Render every line of the items below as a two-column Markdown table headed Nr and Line, leaving out blank lines.

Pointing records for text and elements

▬▬▬▬▬▬▬▬▬▬

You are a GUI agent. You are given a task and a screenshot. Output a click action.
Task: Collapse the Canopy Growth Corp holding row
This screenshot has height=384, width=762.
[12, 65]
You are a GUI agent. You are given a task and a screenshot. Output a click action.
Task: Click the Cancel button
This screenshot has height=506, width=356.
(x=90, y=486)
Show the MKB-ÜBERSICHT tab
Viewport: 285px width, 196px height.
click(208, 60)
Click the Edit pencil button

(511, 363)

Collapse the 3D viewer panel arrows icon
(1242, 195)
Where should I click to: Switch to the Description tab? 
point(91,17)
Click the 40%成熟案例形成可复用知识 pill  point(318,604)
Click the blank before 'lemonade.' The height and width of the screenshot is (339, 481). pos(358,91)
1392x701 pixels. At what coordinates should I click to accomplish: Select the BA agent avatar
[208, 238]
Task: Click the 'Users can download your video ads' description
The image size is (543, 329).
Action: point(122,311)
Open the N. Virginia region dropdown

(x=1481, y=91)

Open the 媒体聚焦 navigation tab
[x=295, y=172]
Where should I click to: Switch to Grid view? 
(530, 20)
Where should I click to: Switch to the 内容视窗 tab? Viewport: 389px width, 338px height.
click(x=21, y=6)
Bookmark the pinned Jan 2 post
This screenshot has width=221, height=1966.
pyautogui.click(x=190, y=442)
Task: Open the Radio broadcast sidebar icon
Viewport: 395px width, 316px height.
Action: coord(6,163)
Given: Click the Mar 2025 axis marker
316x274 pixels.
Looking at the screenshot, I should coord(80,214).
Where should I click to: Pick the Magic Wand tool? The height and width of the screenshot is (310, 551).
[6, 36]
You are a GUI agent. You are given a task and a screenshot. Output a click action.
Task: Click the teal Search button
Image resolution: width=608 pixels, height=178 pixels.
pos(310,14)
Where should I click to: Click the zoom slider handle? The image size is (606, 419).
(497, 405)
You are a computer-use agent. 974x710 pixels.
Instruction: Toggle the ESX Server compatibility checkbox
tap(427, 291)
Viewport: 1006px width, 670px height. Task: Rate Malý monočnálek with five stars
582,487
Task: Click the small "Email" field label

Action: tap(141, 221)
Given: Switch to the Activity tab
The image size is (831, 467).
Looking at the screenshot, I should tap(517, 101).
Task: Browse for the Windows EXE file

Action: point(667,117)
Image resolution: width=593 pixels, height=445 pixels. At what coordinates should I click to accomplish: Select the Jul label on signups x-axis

▬▬▬▬▬▬▬▬▬▬

Solution for this problem
| Nr | Line |
|---|---|
| 1 | You are a GUI agent. You are given a task and a screenshot. Output a click action. |
| 2 | Task: Collapse the Canopy Growth Corp holding row |
| 3 | This screenshot has height=384, width=762. |
| 4 | [12, 65] |
| 5 | You are a GUI agent. You are given a task and a screenshot. Output a click action. |
| 6 | Task: Click the Cancel button |
| 7 | This screenshot has height=506, width=356. |
| 8 | (x=90, y=486) |
| 9 | Show the MKB-ÜBERSICHT tab |
| 10 | Viewport: 285px width, 196px height. |
| 11 | click(208, 60) |
| 12 | Click the Edit pencil button |
| 13 | (511, 363) |
| 14 | Collapse the 3D viewer panel arrows icon |
| 15 | (1242, 195) |
| 16 | Where should I click to: Switch to the Description tab?  |
| 17 | point(91,17) |
| 18 | Click the 40%成熟案例形成可复用知识 pill  point(318,604) |
| 19 | Click the blank before 'lemonade.' The height and width of the screenshot is (339, 481). pos(358,91) |
| 20 | 1392x701 pixels. At what coordinates should I click to accomplish: Select the BA agent avatar |
| 21 | [208, 238] |
| 22 | Task: Click the 'Users can download your video ads' description |
| 23 | The image size is (543, 329). |
| 24 | Action: point(122,311) |
| 25 | Open the N. Virginia region dropdown |
| 26 | (x=1481, y=91) |
| 27 | Open the 媒体聚焦 navigation tab |
| 28 | [x=295, y=172] |
| 29 | Where should I click to: Switch to Grid view?  |
| 30 | (530, 20) |
| 31 | Where should I click to: Switch to the 内容视窗 tab? Viewport: 389px width, 338px height. |
| 32 | click(x=21, y=6) |
| 33 | Bookmark the pinned Jan 2 post |
| 34 | This screenshot has width=221, height=1966. |
| 35 | pyautogui.click(x=190, y=442) |
| 36 | Task: Open the Radio broadcast sidebar icon |
| 37 | Viewport: 395px width, 316px height. |
| 38 | Action: coord(6,163) |
| 39 | Given: Click the Mar 2025 axis marker |
| 40 | 316x274 pixels. |
| 41 | Looking at the screenshot, I should coord(80,214). |
| 42 | Where should I click to: Pick the Magic Wand tool? The height and width of the screenshot is (310, 551). |
| 43 | [6, 36] |
| 44 | You are a GUI agent. You are given a task and a screenshot. Output a click action. |
| 45 | Task: Click the teal Search button |
| 46 | Image resolution: width=608 pixels, height=178 pixels. |
| 47 | pos(310,14) |
| 48 | Where should I click to: Click the zoom slider handle? The image size is (606, 419). |
| 49 | (497, 405) |
| 50 | You are a computer-use agent. 974x710 pixels. |
| 51 | Instruction: Toggle the ESX Server compatibility checkbox |
| 52 | tap(427, 291) |
| 53 | Viewport: 1006px width, 670px height. Task: Rate Malý monočnálek with five stars |
| 54 | 582,487 |
| 55 | Task: Click the small "Email" field label |
| 56 | Action: tap(141, 221) |
| 57 | Given: Switch to the Activity tab |
| 58 | The image size is (831, 467). |
| 59 | Looking at the screenshot, I should tap(517, 101). |
| 60 | Task: Browse for the Windows EXE file |
| 61 | Action: point(667,117) |
| 62 | Image resolution: width=593 pixels, height=445 pixels. At what coordinates should I click to accomplish: Select the Jul label on signups x-axis |